Tapes taking on hard drives in data centres

While solid storage drives (SSDs) have become increasingly popular as a data storage medium in data centres, another much older technology is also reducing demand for hard disk drives (HDDs).
While consumers may be more familiar with magnetic tape for once being the preferred method for storing and viewing analogue video and audio data, it is also valuable for holding digital data.
Magnetic tape has been used for digital data storage since the early 1950s and has continued to grow over seven decades later.
One well-known example of where tape showed its potential was when a misconfigured software upgrade in 2011 accidentally deleted 40,000 Gmail users’ accounts.
Fortunately, Google kept hundreds of magnetic tape cartridges with facsimiles of accounts. Although restoration took a while, all the lost accounts were reinstated.
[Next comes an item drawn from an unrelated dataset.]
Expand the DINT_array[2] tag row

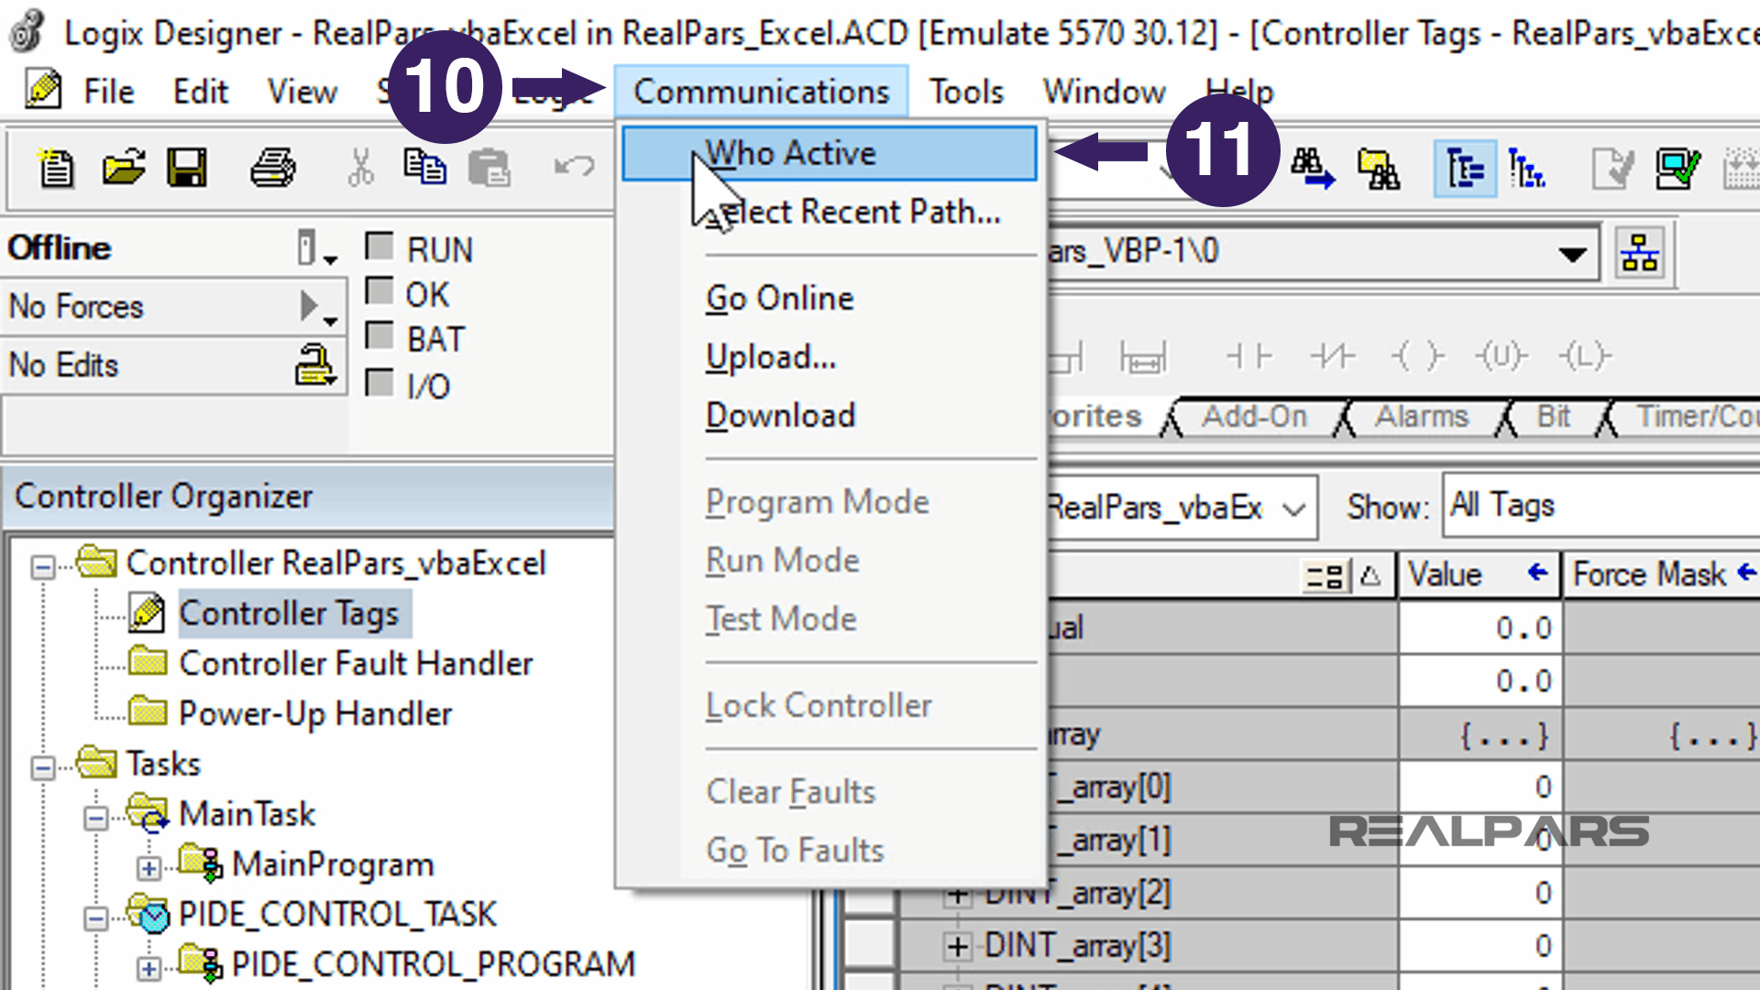(x=959, y=893)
According to data tracked by Trendfocus, shipments of the most popular form of magnetic tape — linear tape-open (LTO) — increased by about 55.2% between 2017 and 2024.
Aggregate LTO capacity grew from around 50.23 exabytes in 2017 to 77.94 exabytes during this period. For reference, one exabyte is equal to one billion gigabytes or one million terabytes.
The firm previously estimated that LTO shipments would reach 201.7 exabytes by 2027. At the same time, HDD usage in data centres has been on decline from around 2014, largely due to the shift to SSDs.
SSDs offer much faster read and write speeds than HDDs, making them better suited for cloud storage and cloud-hosted services, which continue to grow substantially.
As a result, hard drives are increasingly being used for secondary storage of less mission-critical data.
However, at least some of that data can also be stored on magnetic tape.
While much slower in reading and writing data, magnetic tape offers a few key advantages over hard drives.
Firstly, tape storage is cheaper as it has superior storage density, meaning it occupies less space in a data centre or archiving facility.
It also consumes less energy as it is offline when not in active use, compared with HDDs and SSDs that are powered continuously.
In addition, tape is considered among the best storage mediums for resisting cyberattacks. Some tape technologies offer a physical write-once, read-many (WORM) capability, making it immune to data alteration or deletion.
LTO data tape formats are also ideal for long-term archiving, lasting up to 30 years in ideal storage conditions. Enterprise-grade hard drives typically only last for up to 12 years.
Tape in South African data centres

MyBroadband asked South Africa’s largest data centre operators whether tape was still a popular form of storage in their facilities.
South Africa’s largest data centre operator Teraco does not offer its own data storage or backup services.
As a “pure” data centre player, it is focused exclusively on supplying the supporting infrastructure for its customers.
However, Teraco told MyBroadband that some of its customers still used tape backups while others preferred HDDs for physical storage.
NTT Data, formerly known as Dimension Data, told MyBroadband that it still offers tape backup services as part of its remote hand service for hosting customers.
However, the number of customers using tape backups has reduced to “just a few” across its data centres.
“These clients are still using tapes due to data governance and security policies,” NTT Data said.
It is possible that large companies and software firms hold much of their magnetic tape in data centres outside of South Africa.
As this data is not mission-critical, it is not essential that it be quickly and readily accessible like that which is kept on SSDs.